> ACTION ITEM: All lines from the one containing "Start Debug with the bug icon" through the end of the entries below should appear in the answer exactly, with no others.

> SUPPLIED MATERIAL:

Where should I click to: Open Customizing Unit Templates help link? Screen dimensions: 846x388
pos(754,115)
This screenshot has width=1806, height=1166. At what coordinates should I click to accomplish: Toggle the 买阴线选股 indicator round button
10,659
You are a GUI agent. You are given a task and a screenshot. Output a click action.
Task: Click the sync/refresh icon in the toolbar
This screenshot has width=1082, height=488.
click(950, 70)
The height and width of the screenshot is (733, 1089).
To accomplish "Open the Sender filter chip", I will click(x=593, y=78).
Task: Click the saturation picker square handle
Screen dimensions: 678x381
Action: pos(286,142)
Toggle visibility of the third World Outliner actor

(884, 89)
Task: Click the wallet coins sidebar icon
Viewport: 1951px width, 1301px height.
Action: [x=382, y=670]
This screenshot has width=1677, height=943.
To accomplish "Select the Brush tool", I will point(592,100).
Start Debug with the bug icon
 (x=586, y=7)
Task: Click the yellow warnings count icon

> RESPONSE TO THE TASK:
Start Debug with the bug icon
 (x=586, y=7)
Task: Click the yellow warnings count icon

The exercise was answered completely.